#### Supplied data:
▬▬▬

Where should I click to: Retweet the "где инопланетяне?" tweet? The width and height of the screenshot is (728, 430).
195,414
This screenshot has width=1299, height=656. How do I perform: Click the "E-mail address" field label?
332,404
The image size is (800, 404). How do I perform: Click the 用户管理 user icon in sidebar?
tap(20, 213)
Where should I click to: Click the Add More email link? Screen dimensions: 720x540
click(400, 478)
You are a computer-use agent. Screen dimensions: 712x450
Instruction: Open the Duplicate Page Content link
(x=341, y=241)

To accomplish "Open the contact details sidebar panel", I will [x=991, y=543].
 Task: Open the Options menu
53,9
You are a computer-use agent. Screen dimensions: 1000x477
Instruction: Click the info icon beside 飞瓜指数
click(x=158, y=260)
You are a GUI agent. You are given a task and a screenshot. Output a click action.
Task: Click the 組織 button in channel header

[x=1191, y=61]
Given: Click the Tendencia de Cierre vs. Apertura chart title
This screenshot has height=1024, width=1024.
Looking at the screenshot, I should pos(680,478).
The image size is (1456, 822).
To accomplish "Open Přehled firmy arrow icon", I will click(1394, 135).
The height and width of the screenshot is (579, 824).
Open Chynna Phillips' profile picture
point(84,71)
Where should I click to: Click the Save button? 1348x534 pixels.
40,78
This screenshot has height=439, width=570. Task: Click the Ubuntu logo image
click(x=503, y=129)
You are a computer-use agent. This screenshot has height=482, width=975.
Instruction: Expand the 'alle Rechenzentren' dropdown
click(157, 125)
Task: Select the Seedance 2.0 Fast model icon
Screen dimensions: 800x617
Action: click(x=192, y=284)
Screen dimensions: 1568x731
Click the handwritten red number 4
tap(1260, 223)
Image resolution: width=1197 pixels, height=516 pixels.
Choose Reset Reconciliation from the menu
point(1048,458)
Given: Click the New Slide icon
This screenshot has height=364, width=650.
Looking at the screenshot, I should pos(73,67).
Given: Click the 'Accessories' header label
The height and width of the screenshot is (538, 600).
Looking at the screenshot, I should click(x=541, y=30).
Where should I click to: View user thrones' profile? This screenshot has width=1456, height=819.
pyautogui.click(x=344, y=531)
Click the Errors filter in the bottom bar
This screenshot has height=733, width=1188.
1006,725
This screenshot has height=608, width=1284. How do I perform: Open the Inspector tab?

▬▬▬

#### Task brief:
Count the lines above that contain the string "label" and give only the number.

#### Full answer:
2